The Present Government Of This Important Place Is Under The Prudent
Administration Of The Right Honourable The Lord Newbrugh.
From hence there is nothing for many miles together remarkable but
a continued level of unhealthy marshes, called the Three Hundreds,
till we come before Leigh, and to the mouth of the River Chelmer,
and Blackwater.
These rivers united make a large firth, or inlet
of the sea, which by Mr. Camden is called Idumanum Fluvium; but by
our fishermen and seamen, who use it as a port, it is called Malden
Water.
In this inlet of the sea is Osey, or Osyth Island, commonly called
Oosy Island, so well known by our London men of pleasure for the
infinite number of wild fowl, that is to say, duck, mallard, teal,
and widgeon, of which there are such vast flights, that they tell
us the island, namely the creek, seems covered with them at certain
times of the year, and they go from London on purpose for the
pleasure of shooting; and, indeed, often come home very well laden
with game. But it must be remembered too that those gentlemen who
are such lovers of the sport, and go so far for it, often return
with an Essex ague on their backs, which they find a heavier load
than the fowls they have shot.
It is on this shore, and near this creek, that the greatest
quantity of fresh fish is caught which supplies not this country
only, but London markets also. On the shore, beginning a little
below Candy Island, or rather below Leigh Road, there lies a great
shoal or sand called the Black Tail, which runs out near three
leagues into the sea due east; at the end of it stands a pole or
mast, set up by the Trinity House men of London, whose business is
to lay buoys and set up sea marks for the direction of the sailors;
this is called Shoe Beacon, from the point of land where this sand
begins, which is called Shoeburyness, and that from the town of
Shoebury, which stands by it.

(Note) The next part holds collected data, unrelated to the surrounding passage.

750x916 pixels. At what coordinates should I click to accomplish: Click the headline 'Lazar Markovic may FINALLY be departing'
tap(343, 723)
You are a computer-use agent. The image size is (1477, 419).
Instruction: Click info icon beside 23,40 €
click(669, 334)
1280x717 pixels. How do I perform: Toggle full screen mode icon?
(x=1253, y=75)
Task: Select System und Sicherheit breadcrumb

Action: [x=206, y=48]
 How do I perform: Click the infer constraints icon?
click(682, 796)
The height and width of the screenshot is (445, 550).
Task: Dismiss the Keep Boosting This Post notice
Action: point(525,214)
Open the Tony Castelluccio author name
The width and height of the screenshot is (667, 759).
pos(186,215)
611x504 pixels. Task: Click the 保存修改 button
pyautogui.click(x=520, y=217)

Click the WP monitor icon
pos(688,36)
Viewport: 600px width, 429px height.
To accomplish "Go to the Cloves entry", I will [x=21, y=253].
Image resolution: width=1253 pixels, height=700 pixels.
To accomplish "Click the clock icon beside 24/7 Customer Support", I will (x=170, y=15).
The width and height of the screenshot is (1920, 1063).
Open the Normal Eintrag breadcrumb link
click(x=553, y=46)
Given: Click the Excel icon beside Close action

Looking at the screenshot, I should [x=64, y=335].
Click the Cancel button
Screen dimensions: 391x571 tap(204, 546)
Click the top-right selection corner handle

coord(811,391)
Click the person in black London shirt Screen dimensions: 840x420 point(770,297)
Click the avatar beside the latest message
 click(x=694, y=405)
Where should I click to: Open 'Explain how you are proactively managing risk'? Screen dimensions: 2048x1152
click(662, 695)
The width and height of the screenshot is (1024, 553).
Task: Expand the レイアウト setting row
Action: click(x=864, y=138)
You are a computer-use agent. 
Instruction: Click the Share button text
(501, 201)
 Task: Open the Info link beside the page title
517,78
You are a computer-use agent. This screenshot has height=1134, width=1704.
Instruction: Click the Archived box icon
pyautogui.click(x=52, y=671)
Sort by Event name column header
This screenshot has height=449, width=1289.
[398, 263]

From this sand, and on the edge of
Shoebury, before it, or south west of it, all along, to the mouth
of Colchester water, the shore is full of shoals and sands, with
some deep channels between; all which are so full of fish, that not
only the Barking fishing-smacks come hither to fish, but the whole
shore is full of small fisher-boats in very great numbers,
belonging to the villages and towns on the coast, who come in every
tide with what they take; and selling the smaller fish in the
country, send the best and largest away upon horses, which go night
and day to London market.
N.B.--I am the more particular in my remarks on this place, because
in the course of my travels the reader will meet with the like in
almost every place of note through the whole island, where it will
be seen how this whole kingdom, as well the people as the land, and
even the sea, in every part of it, are employed to furnish
something, and I may add, the best of everything, to supply the
City of London with provisions; I mean by provisions, corn, flesh,
fish, butter, cheese, salt, fuel, timber, etc., and clothes also;
with everything necessary for building, and furniture for their own
use or for trade; of all which in their order.